Да, какая-то таинственная сила влекла его к евреям. Его дети будут внуками Мойше-Габриэла и Леи, и кровь у них в жилах будет течь Мешулама Муската. Его словно бы тянуло в еврейские кварталы, он бродил по улицам и переулкам и с изумлением наблюдал за странными обычаями, причудливыми персонажами, непривычными сценами. Здесь всегда с жаром велись религиозные споры. Талмудисты с длинными пейсами все ночи напролет изучали Писание. Хасиды громогласно обсуждали своих ребе и их умение изгонять дибуков. Их цадики уходили в леса, чтобы говорить с Богом один на один. Святые люди с белыми бородами всю жизнь раздумывали над тайнами Кабалы. Удивительные молодые люди бросали свои семьи и отправлялись в Палестину орошать пустыни и осушать болота, которых веками не касалась рука человека.

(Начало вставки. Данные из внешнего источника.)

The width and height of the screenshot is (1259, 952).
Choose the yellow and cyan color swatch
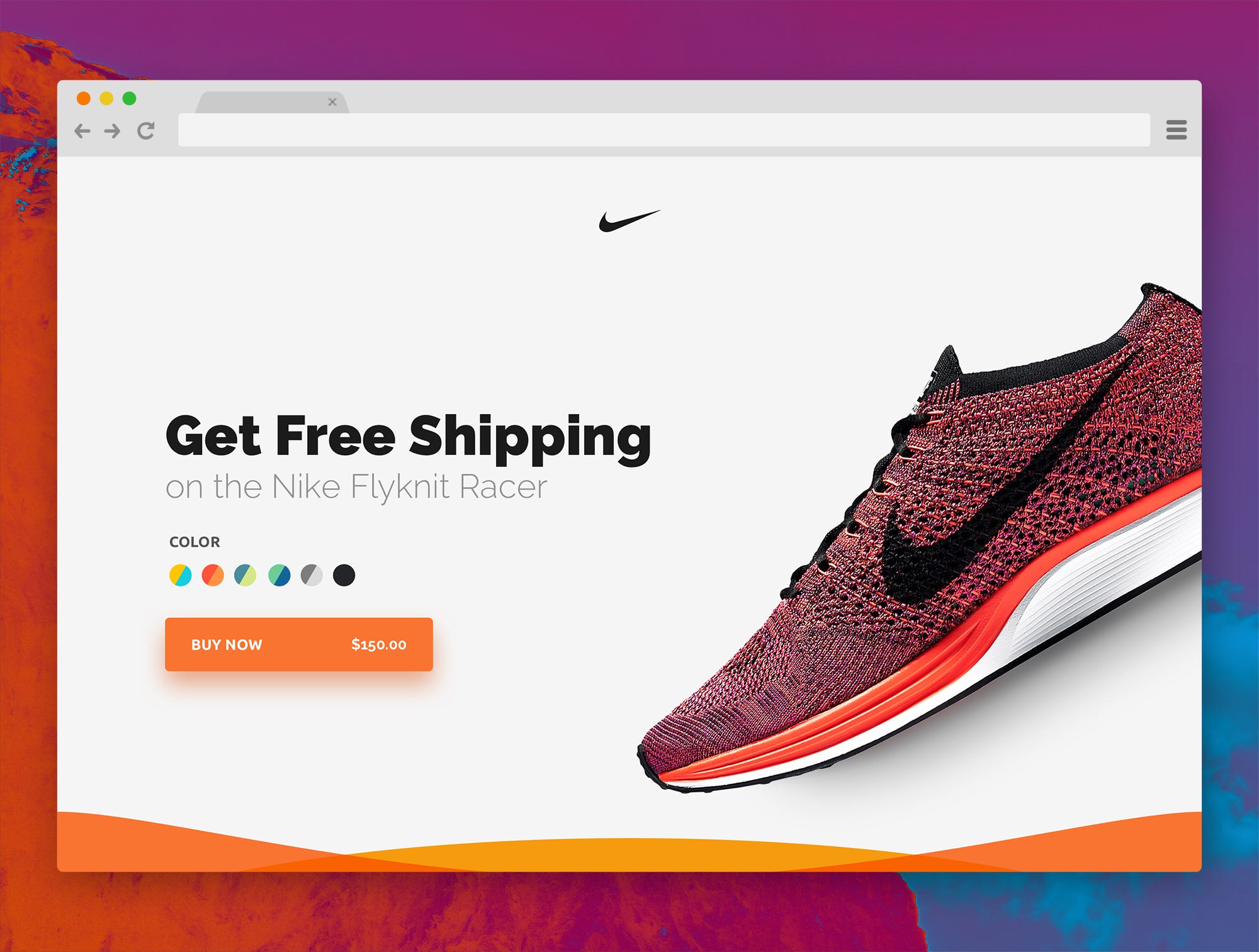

Юные девушки на чердаках изготовляли бомбы, предназначенные для царских чиновников. На свадьбах эти люди рыдали, словно на похоронах. Их книги читались справа налево. Варшавские улицы, где они жили, чем-то напоминали Багдад, перенесенный в западный мир. Янек мог часами слушать про этот народ, который прожил на польской земле восемьсот лет и так и не овладел польским языком. Откуда они взялись? Они были потомками древних иудеев? А может, хазар? Из-за чего они держатся вместе? Откуда у них эти черные, как смоль, либо огненно-рыжие волосы, эти дикие глаза, бледные, аристократические лица? Почему их так люто все ненавидят? Почему гонят из страны в страну? Что вынуждает их бежать в Англию, в Америку, в Аргентину, в Южную Африку, в Сибирь, в Австралию? Почему именно этот народ дал миру Моисея, Давида, пророков, Иисуса, апостолов, Спинозу, Карла Маркса? Янеку ужасно хотелось писать этих людей, выучить их язык, узнать их тайны, стать таким же, как они. Ему позировали девушки без гроша за душой, носильщики, уличные торговцы. Художники, делившие с ним мастерскую, только пожимали плечами и в разговоре с ним переходили на идиш.
– Ты спятил! – говорил ему Млотек. – Евреи у тебя похожи на турок.
– Сам не знаешь, чего тебе надо, – заявил ему Феликс Рубинлихт. – Ты самый настоящий гоишер коп.